16 bit half-float : 11 mantissa bits -> 11*log(2) ~ 3 decimal significant digits
32 bit float: 24 mantissa bits -> 24*log(2) ~ 7 decimal significant digits
64 bit double: 53 mantissa bits -> 53*log(2) ~ 15 decimal significant digits
128 bit quad: 113 mantissa bits -> 113*log(2) ~ 34 decimal significant digits

those are for normal numbers. Denormals have one less bit of precision but after truncation the numbers remain the same. These are the number of significant decimal digits for all numbers in the format, but the story doesn't end there.

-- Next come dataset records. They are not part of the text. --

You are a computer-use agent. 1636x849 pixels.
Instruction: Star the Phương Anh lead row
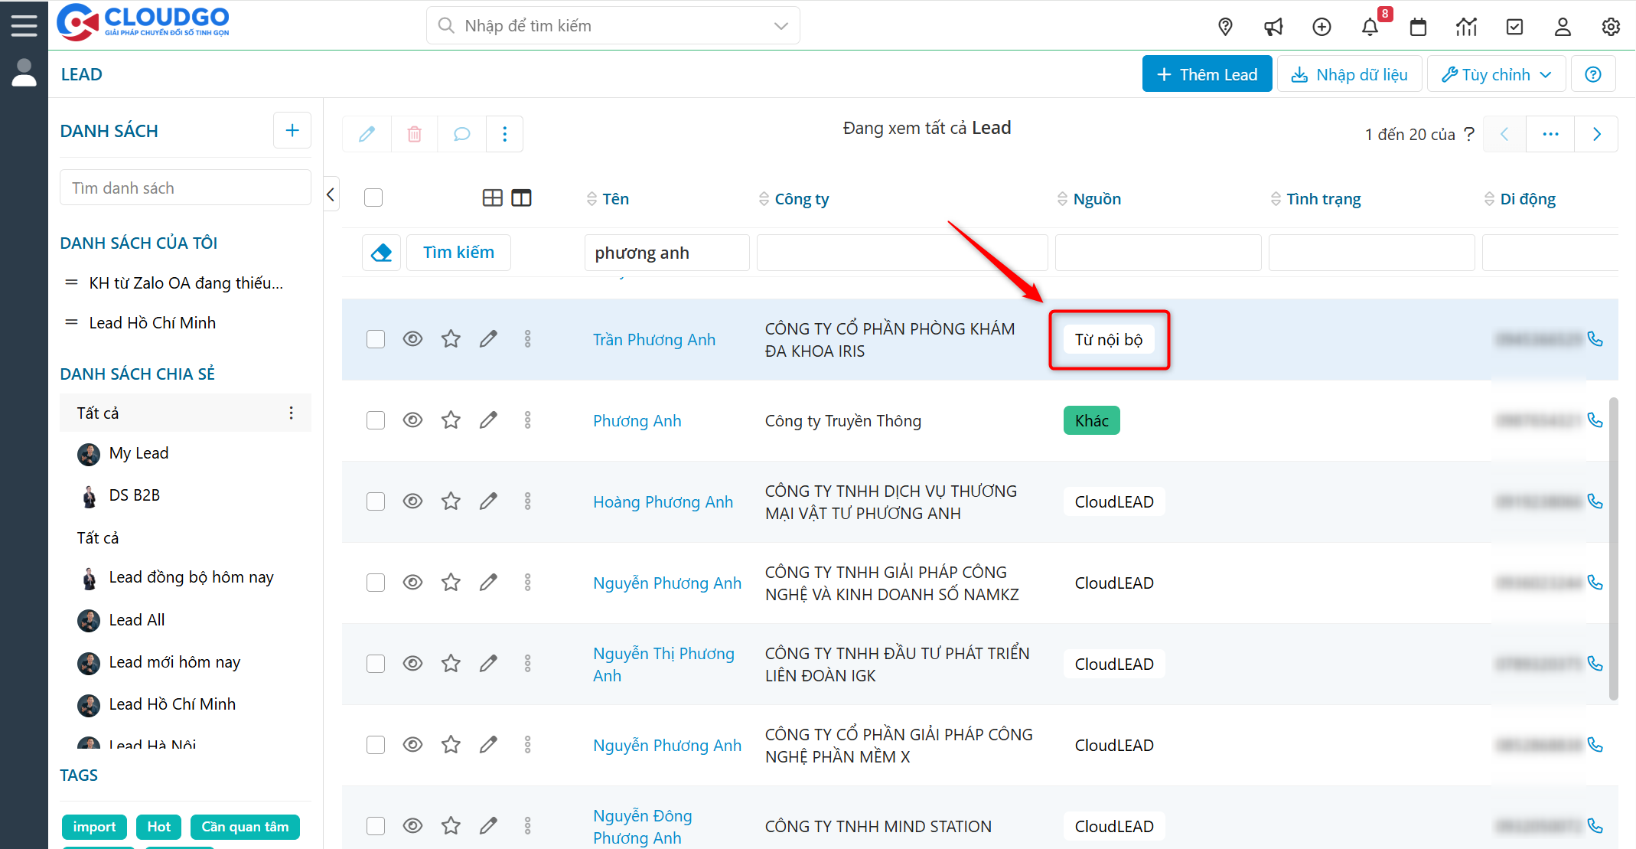[451, 420]
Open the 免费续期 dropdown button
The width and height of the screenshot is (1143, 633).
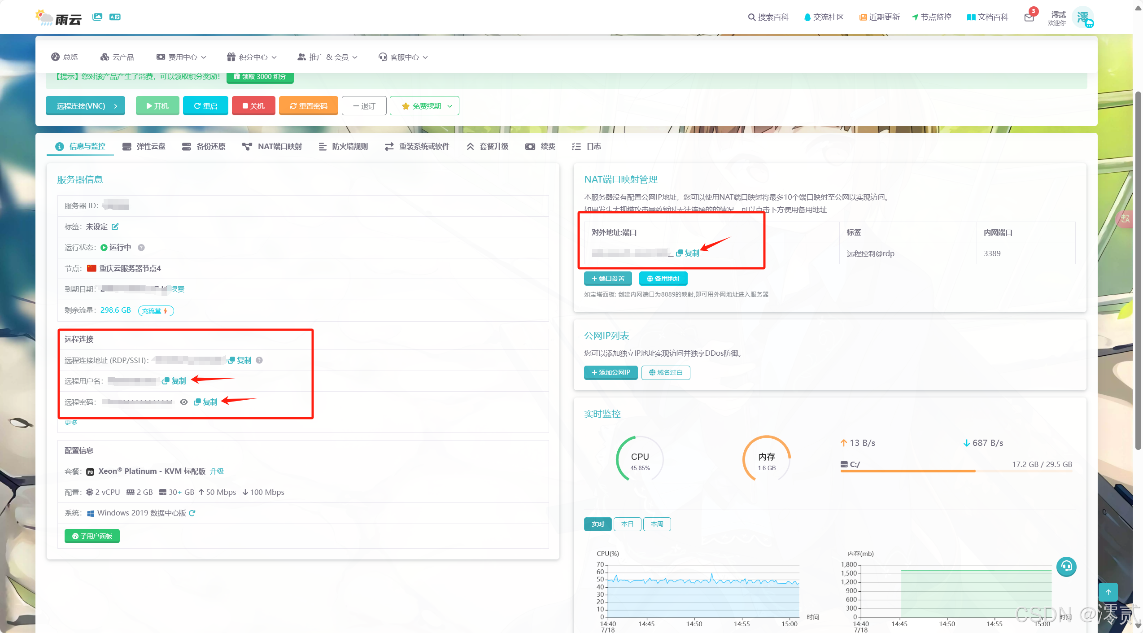tap(424, 106)
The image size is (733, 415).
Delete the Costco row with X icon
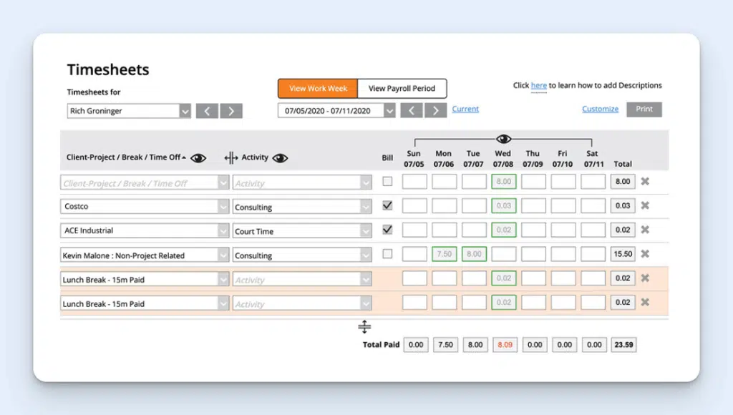pyautogui.click(x=644, y=206)
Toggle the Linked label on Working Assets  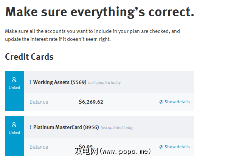click(x=14, y=88)
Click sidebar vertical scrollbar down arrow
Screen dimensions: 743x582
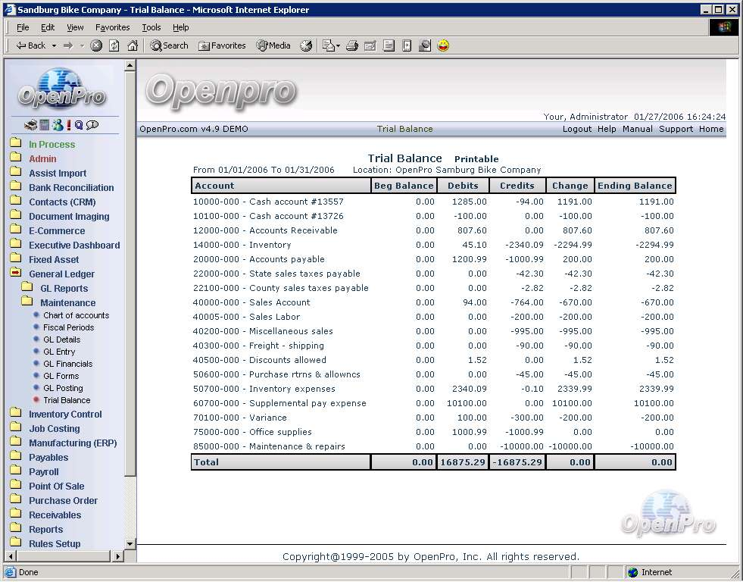pos(130,543)
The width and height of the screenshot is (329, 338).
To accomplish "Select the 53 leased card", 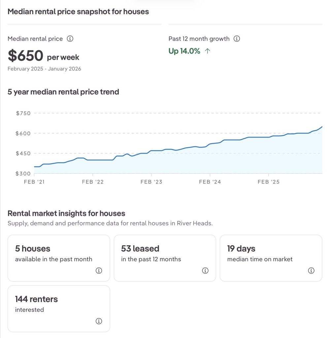I will click(x=165, y=258).
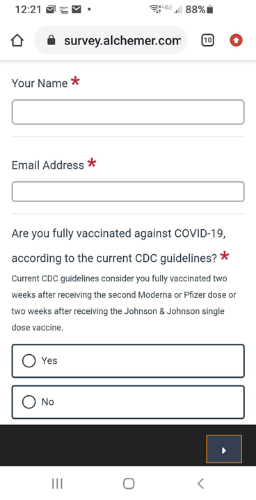This screenshot has width=256, height=500.
Task: Focus the Your Name text field
Action: tap(128, 112)
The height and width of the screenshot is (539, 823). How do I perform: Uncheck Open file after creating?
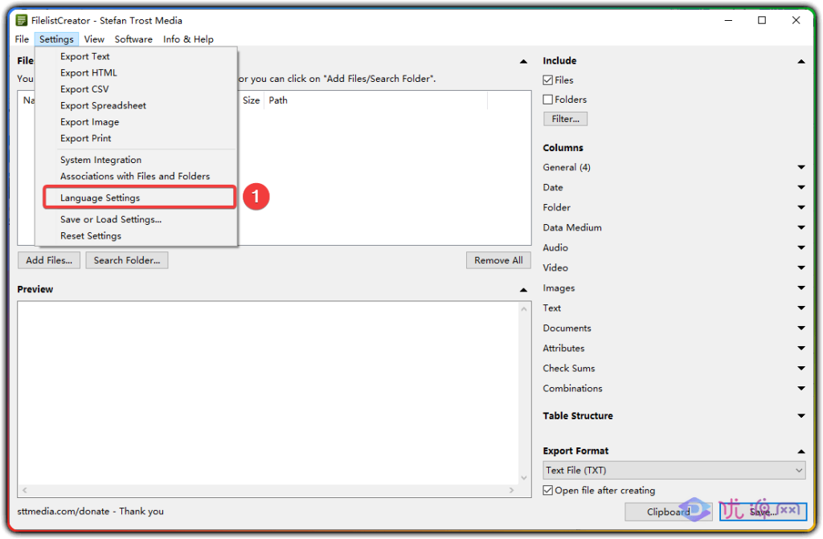point(548,491)
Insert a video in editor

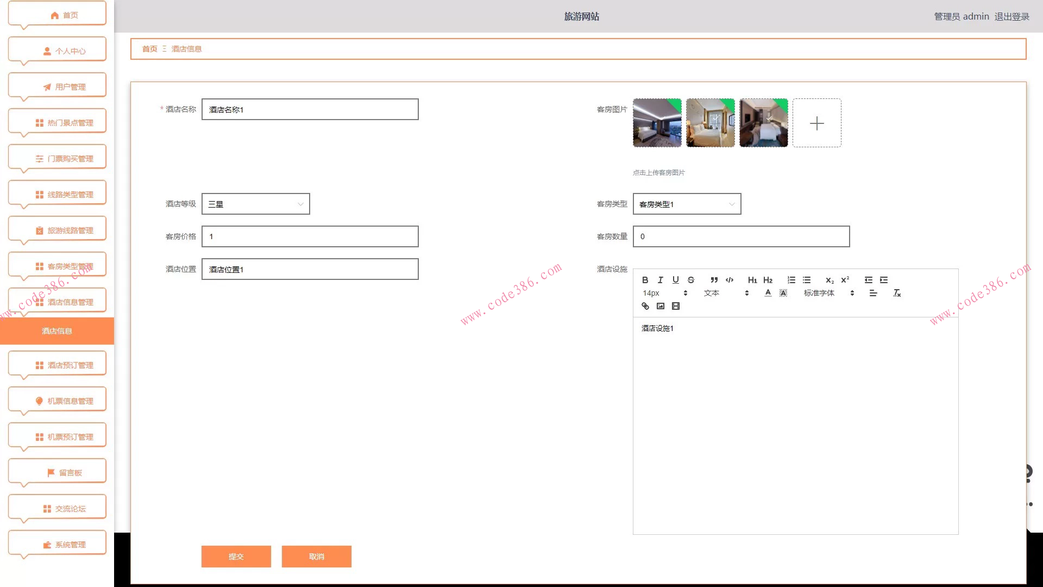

Due to properties of numbers in the real line it is not possible to express all rationals using finite number of symbols for any floating point representation using a fixed radix (aka base) in an exact manner. Also one must consider the fact that IEEE 745 numbers exist as points on the real line. That means that entire intervals of real numbers have the same 745 representation. As long as the number of digits satisfies the condition any number that belongs to the appropriate interval is a valid answer. Most implementations of IEEE 745 try to find the shortest decimal representation that exists in the interval so for example is you are looking at the IEEE 745 double number obtained by turning the LSB to one then 1.401298e-34 is acceptable, but 1e-34 is preferred.

I can't comment on eslint message without further information. If one assumes that it is using double precision IEEE format then one expects 15 significant digits to be correct so having to specify 17 does seem like something else is going on. Maybe a bug or maybe something about the way numbers are manipulated by the software requires extra digits. To be sure one would have to look at the source code of the part that generates the error for clues about what the error means and how the error is detected to begin with.

I never meant to imply that your version is incorrect, but the first time I read all the posts here I was convinced that this tool was giving incorrect answers. As I am trying to implement something like it in c++ is reread the posts several times and noticed that my first assessment was incorrect. Javascript like python have a unique take on IEEE that makes it very easy to find the shortest decimal representations but in 'normal' compiled languages this is not an easy thing to do. My post was mainly to ensure that my mistake is not repeated, and in doing so I indicated that this tool gives answers that are more in tune with existing tools and libraries like dragon4, etc than the version you created that gives answers with arbitrarily large number of digits but I didn't mean to imply that the answers were incorrect and if I did I apologize.